In recent years, the accelerated deployment of renewable electricity generation resources, especially wind and photovoltaic (PV) solar, has added challenges to the operation and planning of the power grid. One of the challenges is that the variability of solar and wind power output may increase the variation of the load that must be followed by dispatchable resources and increase the ramping capacity needs. Moreover, the decision about the configuration of a PV solar generation systems has operational and economic implications because peak solar energy production does not always precisely occur when the wholesale electricity prices of the system are highest. Therefore, as the renewable capacity levels grow, it becomes increasingly important to examine the potential impacts on the system cost and portfolio of conventional generating units to respond to the intermittent nature of some renewable generation technologies. Three related analyses explored in this dissertation address some of the challenges of integrating utility-scale PV solar and wind projects into a power system using a case study for Indiana.

The first analysis identifies the optimal azimuth and tilt angles of solar PV installations that alternatively maximize the annual electricity generation or the economic value of the resource. The economic implications of the configuration of solar PV installations within Indiana are estimated based on wholesale prices of electricity and simulated solar output for different combinations of angles and types of array installations. The results show that solar projects across the state would need to have azimuth angles within the 177 and 182 degrees range to obtain maximum annual energy and 180 to 190.5 degrees to maximize annual value, independently of their array types. Furthermore, southern and northwestern zones showed the highest impacts from using an optimal angle configuration of the solar installations. Nevertheless, on average, the benefits in annual electricity generated or economic value from their reconfiguration across the state are minor, amounting to less than one percent.

The second analysis explores the effects of additional solar and wind power investments on the 2035 requirements for baseload and peaking generation capacity, the amount of energy supplied by various types of generation technologies and the costs of Indiana’s electric supply system. From a capacity planning and unit commitment/dispatch perspective, the results of this analysis indicated that with a portfolio that includes more solar and/or wind power generation, there would be need to add new peaking generation units.

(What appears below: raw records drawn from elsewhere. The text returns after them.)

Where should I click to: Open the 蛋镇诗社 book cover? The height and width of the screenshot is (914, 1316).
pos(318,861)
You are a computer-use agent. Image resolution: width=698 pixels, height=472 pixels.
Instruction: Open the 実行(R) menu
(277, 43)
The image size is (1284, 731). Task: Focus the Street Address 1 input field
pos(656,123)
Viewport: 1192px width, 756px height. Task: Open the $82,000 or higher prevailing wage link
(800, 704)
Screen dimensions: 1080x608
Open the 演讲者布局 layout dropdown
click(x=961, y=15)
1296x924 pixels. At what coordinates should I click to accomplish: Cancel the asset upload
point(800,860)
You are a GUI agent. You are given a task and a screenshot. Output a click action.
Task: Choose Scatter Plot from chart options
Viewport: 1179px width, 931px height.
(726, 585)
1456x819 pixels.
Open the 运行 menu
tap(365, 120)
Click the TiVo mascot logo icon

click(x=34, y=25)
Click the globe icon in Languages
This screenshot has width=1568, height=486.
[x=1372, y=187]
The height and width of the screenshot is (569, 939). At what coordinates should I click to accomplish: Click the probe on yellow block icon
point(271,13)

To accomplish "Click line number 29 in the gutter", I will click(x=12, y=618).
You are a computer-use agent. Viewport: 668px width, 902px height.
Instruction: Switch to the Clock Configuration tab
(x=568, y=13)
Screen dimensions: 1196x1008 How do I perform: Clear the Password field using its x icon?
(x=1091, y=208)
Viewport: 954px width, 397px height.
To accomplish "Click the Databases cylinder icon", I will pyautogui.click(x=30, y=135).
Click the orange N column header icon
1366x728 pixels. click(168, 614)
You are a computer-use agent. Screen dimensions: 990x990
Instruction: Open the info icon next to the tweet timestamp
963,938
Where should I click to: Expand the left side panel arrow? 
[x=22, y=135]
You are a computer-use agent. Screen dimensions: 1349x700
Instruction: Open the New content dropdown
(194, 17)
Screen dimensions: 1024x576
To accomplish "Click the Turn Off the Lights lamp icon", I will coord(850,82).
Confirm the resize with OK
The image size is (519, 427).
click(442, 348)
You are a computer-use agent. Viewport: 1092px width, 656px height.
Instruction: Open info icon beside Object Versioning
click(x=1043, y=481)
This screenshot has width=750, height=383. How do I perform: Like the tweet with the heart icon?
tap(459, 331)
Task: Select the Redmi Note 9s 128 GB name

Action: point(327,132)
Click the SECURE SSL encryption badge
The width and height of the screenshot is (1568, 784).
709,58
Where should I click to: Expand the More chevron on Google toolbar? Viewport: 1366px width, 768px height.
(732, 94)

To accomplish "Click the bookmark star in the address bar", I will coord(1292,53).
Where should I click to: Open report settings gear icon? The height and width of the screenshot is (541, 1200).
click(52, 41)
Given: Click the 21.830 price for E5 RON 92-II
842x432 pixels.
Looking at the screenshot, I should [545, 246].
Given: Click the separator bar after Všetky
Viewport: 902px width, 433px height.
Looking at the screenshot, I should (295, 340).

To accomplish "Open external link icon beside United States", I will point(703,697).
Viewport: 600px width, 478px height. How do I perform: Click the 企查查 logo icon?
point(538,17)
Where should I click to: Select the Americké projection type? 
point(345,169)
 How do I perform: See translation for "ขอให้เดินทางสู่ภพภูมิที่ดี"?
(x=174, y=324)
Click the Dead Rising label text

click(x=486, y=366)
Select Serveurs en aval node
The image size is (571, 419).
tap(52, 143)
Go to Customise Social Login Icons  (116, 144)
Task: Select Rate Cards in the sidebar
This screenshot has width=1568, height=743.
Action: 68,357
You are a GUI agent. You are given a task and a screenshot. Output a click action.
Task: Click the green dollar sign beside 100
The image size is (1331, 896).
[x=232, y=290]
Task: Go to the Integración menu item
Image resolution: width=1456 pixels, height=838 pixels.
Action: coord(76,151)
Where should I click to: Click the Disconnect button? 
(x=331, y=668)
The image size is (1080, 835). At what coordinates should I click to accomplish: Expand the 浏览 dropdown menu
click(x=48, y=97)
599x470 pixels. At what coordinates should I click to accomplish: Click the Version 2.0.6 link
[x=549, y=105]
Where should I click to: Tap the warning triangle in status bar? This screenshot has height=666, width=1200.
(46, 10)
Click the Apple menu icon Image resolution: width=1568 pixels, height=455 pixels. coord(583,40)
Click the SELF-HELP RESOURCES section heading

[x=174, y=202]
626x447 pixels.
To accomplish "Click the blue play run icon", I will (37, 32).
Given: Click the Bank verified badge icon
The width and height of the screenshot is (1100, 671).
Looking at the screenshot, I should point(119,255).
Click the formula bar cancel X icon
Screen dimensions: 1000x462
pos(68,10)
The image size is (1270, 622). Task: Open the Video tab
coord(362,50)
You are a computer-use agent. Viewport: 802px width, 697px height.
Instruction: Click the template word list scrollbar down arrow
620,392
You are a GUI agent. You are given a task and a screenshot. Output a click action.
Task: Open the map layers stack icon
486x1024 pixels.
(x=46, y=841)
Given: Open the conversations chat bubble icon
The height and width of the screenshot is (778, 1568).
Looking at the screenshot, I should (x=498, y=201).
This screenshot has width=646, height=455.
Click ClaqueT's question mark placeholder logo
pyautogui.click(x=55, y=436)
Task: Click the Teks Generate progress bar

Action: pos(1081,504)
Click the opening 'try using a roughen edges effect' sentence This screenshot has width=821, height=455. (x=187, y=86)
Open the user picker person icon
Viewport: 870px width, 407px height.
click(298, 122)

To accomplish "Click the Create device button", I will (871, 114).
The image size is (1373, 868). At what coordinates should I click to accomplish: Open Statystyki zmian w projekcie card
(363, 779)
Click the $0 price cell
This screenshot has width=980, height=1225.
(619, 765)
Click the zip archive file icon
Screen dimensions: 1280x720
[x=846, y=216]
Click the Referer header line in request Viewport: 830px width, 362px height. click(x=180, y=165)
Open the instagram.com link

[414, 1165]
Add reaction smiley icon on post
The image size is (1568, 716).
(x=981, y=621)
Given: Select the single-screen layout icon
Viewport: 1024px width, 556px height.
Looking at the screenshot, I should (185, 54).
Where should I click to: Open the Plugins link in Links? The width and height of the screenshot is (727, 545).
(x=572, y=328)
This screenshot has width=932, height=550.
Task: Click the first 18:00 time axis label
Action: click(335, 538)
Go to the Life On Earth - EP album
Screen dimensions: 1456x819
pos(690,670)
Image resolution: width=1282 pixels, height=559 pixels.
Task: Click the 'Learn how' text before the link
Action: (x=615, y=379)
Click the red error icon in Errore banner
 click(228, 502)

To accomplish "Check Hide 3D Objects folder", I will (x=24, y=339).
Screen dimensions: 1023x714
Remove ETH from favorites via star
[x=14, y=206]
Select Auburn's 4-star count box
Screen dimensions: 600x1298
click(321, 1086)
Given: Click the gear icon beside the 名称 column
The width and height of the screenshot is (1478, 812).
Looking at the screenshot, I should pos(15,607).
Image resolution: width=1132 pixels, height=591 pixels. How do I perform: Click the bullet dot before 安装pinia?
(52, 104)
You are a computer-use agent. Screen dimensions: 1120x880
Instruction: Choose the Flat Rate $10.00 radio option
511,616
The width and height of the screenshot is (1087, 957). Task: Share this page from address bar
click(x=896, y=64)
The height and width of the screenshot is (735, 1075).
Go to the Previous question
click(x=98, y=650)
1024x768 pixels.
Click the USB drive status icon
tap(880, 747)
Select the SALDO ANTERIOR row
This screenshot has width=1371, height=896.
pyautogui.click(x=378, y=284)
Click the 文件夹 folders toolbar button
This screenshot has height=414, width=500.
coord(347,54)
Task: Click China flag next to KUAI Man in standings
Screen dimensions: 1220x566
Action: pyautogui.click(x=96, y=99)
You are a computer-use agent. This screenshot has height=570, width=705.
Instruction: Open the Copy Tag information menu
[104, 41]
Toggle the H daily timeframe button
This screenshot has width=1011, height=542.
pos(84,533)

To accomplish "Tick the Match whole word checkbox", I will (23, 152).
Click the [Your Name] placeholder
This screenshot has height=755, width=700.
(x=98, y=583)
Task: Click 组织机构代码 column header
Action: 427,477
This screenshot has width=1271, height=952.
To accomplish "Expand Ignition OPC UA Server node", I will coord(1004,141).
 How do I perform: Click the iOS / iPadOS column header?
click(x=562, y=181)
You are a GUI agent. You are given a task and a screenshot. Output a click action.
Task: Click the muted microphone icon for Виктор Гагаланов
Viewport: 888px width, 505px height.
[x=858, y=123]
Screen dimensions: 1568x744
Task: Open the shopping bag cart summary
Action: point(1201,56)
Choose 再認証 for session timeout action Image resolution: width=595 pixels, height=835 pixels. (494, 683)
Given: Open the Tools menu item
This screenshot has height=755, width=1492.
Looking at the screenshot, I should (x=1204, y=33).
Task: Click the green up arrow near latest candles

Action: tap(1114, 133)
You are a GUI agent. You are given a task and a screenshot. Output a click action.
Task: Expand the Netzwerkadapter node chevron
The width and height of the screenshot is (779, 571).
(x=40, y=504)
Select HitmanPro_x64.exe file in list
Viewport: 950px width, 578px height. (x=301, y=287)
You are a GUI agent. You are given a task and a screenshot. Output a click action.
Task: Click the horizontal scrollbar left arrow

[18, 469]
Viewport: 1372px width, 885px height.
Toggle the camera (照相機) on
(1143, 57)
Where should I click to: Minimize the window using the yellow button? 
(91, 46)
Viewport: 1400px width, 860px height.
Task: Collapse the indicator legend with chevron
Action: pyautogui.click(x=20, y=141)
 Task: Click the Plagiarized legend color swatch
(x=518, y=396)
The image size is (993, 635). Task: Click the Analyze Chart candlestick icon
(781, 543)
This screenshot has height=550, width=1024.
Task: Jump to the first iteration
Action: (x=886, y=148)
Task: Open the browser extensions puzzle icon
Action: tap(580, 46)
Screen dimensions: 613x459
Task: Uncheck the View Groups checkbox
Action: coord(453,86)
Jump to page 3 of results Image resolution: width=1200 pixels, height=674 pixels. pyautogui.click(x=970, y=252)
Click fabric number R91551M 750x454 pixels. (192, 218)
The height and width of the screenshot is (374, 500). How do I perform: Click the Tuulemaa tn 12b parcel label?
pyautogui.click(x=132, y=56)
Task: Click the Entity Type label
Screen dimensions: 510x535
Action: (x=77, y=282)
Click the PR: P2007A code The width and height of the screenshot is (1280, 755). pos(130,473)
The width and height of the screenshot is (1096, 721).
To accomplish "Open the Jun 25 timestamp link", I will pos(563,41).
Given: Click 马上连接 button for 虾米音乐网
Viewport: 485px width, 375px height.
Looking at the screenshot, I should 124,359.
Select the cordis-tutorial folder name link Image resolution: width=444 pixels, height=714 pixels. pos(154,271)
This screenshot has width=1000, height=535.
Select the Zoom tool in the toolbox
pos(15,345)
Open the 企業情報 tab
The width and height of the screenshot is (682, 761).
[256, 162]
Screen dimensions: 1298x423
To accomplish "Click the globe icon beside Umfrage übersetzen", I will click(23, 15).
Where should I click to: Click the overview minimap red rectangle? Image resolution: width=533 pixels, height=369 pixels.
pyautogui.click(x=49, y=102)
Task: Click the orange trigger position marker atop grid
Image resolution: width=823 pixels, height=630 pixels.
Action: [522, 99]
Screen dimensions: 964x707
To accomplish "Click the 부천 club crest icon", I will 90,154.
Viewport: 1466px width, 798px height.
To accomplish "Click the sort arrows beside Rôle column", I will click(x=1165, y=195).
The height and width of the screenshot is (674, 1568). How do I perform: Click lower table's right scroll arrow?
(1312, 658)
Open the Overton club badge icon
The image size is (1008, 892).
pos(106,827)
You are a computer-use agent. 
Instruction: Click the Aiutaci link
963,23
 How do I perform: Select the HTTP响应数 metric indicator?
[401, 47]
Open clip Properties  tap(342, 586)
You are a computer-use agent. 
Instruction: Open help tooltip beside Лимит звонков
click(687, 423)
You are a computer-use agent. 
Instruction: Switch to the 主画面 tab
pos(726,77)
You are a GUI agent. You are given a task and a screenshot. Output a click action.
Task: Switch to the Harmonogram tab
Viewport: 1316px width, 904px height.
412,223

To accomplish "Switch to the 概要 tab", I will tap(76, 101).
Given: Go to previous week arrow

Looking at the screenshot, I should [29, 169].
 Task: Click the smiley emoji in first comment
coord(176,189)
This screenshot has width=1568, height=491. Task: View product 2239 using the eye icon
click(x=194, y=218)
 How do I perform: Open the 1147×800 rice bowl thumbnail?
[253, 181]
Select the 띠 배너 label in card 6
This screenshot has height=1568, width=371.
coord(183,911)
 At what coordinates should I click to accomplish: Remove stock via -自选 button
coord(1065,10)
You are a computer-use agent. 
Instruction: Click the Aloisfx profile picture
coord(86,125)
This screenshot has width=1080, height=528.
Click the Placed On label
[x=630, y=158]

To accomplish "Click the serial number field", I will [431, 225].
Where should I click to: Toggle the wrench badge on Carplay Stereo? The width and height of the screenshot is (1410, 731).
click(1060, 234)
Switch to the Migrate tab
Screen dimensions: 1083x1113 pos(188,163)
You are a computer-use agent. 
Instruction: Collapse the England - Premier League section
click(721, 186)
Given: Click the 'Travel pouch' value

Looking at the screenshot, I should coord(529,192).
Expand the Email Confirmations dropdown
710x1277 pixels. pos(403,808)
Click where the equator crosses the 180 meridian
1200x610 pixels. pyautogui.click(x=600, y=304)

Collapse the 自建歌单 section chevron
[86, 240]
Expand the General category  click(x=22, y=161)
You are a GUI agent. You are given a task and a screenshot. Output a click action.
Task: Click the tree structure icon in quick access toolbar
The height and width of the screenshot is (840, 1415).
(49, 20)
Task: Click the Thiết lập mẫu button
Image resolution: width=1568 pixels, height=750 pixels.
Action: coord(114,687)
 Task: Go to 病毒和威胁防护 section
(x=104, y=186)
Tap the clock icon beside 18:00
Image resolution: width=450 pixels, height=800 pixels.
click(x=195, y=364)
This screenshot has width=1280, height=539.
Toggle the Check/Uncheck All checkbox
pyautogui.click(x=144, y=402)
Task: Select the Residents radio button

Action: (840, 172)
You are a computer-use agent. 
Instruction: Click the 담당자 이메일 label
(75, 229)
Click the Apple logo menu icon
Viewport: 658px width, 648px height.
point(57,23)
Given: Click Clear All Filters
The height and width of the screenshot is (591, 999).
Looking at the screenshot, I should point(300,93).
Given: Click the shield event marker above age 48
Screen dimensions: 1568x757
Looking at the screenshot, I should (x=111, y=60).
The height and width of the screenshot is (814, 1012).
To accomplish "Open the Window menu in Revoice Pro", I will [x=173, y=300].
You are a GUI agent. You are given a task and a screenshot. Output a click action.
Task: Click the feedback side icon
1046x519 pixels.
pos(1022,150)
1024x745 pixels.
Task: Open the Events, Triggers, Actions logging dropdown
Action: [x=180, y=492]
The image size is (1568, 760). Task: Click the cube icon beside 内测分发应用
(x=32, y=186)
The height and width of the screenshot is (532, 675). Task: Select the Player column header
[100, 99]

However, the total need for additional peaking resources declines as more renewables are added to the generation mix. Because Indiana still heavily relies on coal and other baseload resources to generate electricity, no new baseload capacity is required in the future. Generally, additions of PV solar and wind capacity amplify the variation in load net of renewable generation and create greater needs for ramping services from conventional units. However, results of the analysis show that the existing portfolio of conventional generation resources in Indiana would have sufficient operational flexibility to be able to accommodate ramping requirements even with PV solar and wind capacity penetration levels as high as 30% of total electricity generation. However, at those levels of renewables capacity there are a times during the year when the optimal operational strategy is to curtail solar and wind generation. From a technical perspective, the results indicated that larger thermal generating units are used more for load following and turned on and off (cycled) more frequently with the additional renewables than without them but mainly during days with low levels of demand and high levels of generation from renewable technologies. From the cost perspective, the results of the model support the idea that it would be cheaper in the long-term to invest in a combination of solar and wind generation resources than in solar generation resources alone. Moreover, the reductions in variable costs, driven by the zero variable cost added to the system by the additional solar and wind capacity, were not sufficient to outweigh the increases in capital costs regardless of the levels of capacity additions.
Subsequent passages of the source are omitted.